*** Opening of Data shown ***
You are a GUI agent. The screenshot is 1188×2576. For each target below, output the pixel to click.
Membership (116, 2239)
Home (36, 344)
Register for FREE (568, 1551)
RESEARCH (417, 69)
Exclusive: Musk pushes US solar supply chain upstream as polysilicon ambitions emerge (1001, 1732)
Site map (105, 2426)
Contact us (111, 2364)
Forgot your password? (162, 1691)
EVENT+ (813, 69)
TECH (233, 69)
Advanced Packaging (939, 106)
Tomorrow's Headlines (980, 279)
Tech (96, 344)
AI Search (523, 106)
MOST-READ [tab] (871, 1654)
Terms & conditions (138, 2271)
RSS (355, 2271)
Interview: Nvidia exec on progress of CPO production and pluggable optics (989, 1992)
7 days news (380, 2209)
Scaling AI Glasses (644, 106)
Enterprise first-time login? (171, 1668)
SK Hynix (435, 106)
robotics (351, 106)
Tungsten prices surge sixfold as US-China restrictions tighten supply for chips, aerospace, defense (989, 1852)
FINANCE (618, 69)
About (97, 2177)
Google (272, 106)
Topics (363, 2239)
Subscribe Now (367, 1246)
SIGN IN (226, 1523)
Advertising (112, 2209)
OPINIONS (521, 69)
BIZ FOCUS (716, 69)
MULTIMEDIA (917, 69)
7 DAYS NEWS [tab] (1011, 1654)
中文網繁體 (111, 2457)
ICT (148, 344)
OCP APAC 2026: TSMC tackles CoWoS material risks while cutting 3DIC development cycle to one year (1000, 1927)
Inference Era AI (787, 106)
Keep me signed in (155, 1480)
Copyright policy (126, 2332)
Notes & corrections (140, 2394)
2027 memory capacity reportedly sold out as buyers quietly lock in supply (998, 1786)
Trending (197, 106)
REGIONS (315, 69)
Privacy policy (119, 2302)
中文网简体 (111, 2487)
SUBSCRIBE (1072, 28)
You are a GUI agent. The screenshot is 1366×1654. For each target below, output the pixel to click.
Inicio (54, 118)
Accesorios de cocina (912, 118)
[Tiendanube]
*** Close of Data shown ***
**What is required**
Starting at the first line of the listing, retype every line up to and including the one with "AI Search (523, 106)".

**Response to this task**
You are a GUI agent. The screenshot is 1188×2576. For each target below, output the pixel to click.
Membership (116, 2239)
Home (36, 344)
Register for FREE (568, 1551)
RESEARCH (417, 69)
Exclusive: Musk pushes US solar supply chain upstream as polysilicon ambitions emerge (1001, 1732)
Site map (105, 2426)
Contact us (111, 2364)
Forgot your password? (162, 1691)
EVENT+ (813, 69)
TECH (233, 69)
Advanced Packaging (939, 106)
Tomorrow's Headlines (980, 279)
Tech (96, 344)
AI Search (523, 106)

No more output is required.